Give back, character for character, the line that includes "How do I perform: Click" and all lines beneath it in the data.

Data to process:
----

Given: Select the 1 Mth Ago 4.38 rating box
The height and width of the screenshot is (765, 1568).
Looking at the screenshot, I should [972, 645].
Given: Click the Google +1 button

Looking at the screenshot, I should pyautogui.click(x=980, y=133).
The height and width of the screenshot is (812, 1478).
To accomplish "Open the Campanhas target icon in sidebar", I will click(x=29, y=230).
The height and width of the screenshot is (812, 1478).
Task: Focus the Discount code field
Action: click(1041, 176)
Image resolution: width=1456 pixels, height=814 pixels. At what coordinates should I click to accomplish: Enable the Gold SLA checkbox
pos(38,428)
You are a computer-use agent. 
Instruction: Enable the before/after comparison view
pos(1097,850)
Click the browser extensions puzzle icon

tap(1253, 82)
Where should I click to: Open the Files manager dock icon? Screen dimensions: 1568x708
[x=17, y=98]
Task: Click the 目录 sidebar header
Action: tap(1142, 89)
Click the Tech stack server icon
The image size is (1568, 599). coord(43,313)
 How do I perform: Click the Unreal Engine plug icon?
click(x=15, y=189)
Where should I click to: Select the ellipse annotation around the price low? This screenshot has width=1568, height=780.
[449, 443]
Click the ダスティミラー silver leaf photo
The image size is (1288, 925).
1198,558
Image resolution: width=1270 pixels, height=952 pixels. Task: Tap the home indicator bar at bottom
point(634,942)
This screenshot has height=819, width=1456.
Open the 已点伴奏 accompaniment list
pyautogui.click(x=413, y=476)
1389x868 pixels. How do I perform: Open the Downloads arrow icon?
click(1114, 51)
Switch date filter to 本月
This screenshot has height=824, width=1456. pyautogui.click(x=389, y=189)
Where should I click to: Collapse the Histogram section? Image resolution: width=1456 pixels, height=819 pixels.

----

Response to this task:
 How do I perform: Click the Unreal Engine plug icon?
click(x=15, y=189)
Where should I click to: Select the ellipse annotation around the price low? This screenshot has width=1568, height=780.
[449, 443]
Click the ダスティミラー silver leaf photo
The image size is (1288, 925).
1198,558
Image resolution: width=1270 pixels, height=952 pixels. Task: Tap the home indicator bar at bottom
point(634,942)
This screenshot has height=819, width=1456.
Open the 已点伴奏 accompaniment list
pyautogui.click(x=413, y=476)
1389x868 pixels. How do I perform: Open the Downloads arrow icon?
click(1114, 51)
Switch date filter to 本月
This screenshot has height=824, width=1456. pyautogui.click(x=389, y=189)
Where should I click to: Collapse the Histogram section? Image resolution: width=1456 pixels, height=819 pixels.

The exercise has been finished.